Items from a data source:
= = = = =

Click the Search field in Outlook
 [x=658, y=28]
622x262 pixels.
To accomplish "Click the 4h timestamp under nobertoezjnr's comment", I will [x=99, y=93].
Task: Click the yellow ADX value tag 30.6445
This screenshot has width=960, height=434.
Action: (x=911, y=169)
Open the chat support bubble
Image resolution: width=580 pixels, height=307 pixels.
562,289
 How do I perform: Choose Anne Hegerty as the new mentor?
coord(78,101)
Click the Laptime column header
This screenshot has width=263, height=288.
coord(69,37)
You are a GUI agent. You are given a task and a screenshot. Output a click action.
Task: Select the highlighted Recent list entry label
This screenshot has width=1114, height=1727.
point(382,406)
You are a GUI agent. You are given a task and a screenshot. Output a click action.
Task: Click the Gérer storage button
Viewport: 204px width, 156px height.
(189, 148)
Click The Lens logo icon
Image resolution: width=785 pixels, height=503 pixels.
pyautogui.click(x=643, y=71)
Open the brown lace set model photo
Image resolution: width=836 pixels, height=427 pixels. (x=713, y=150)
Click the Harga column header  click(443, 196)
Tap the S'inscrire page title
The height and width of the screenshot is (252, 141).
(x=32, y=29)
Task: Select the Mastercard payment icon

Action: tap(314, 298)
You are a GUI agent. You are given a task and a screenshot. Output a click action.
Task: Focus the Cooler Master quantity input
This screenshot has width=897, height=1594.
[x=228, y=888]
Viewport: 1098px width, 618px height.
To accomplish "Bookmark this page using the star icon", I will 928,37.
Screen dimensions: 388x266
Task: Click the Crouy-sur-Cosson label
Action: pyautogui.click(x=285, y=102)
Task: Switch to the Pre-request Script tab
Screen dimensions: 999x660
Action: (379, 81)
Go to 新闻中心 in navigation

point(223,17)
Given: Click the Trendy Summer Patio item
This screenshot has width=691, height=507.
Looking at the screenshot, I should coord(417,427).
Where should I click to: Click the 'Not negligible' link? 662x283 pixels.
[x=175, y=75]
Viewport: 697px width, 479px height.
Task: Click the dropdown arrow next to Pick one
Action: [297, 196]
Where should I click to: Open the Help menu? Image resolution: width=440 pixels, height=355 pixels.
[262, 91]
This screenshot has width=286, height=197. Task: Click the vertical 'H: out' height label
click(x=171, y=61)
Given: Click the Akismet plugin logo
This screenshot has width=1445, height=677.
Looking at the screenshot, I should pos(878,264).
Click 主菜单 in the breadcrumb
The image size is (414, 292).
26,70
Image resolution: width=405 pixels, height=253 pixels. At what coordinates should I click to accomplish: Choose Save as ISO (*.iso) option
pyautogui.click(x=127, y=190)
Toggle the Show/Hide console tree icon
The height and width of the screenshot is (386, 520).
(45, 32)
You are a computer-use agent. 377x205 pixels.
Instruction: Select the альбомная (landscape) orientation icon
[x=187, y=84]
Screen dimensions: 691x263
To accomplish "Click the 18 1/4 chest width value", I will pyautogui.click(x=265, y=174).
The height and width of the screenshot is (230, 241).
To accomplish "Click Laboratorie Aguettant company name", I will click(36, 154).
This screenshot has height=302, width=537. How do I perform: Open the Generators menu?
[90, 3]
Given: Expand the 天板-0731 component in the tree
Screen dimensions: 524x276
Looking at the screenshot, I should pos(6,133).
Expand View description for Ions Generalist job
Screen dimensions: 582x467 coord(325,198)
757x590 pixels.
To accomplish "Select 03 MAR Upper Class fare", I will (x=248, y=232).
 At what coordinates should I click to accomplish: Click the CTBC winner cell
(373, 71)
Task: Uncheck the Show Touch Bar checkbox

= = = = =

Problem details:
For this exercise, repeat exactly the lines of the data above from the one with "Click 主菜单 in the breadcrumb" down to the one with "The height and width of the screenshot is (230, 241).", both end lines included.

Written reply:
Click 主菜单 in the breadcrumb
The image size is (414, 292).
26,70
Image resolution: width=405 pixels, height=253 pixels. At what coordinates should I click to accomplish: Choose Save as ISO (*.iso) option
pyautogui.click(x=127, y=190)
Toggle the Show/Hide console tree icon
The height and width of the screenshot is (386, 520).
(45, 32)
You are a computer-use agent. 377x205 pixels.
Instruction: Select the альбомная (landscape) orientation icon
[x=187, y=84]
Screen dimensions: 691x263
To accomplish "Click the 18 1/4 chest width value", I will pyautogui.click(x=265, y=174).
The height and width of the screenshot is (230, 241).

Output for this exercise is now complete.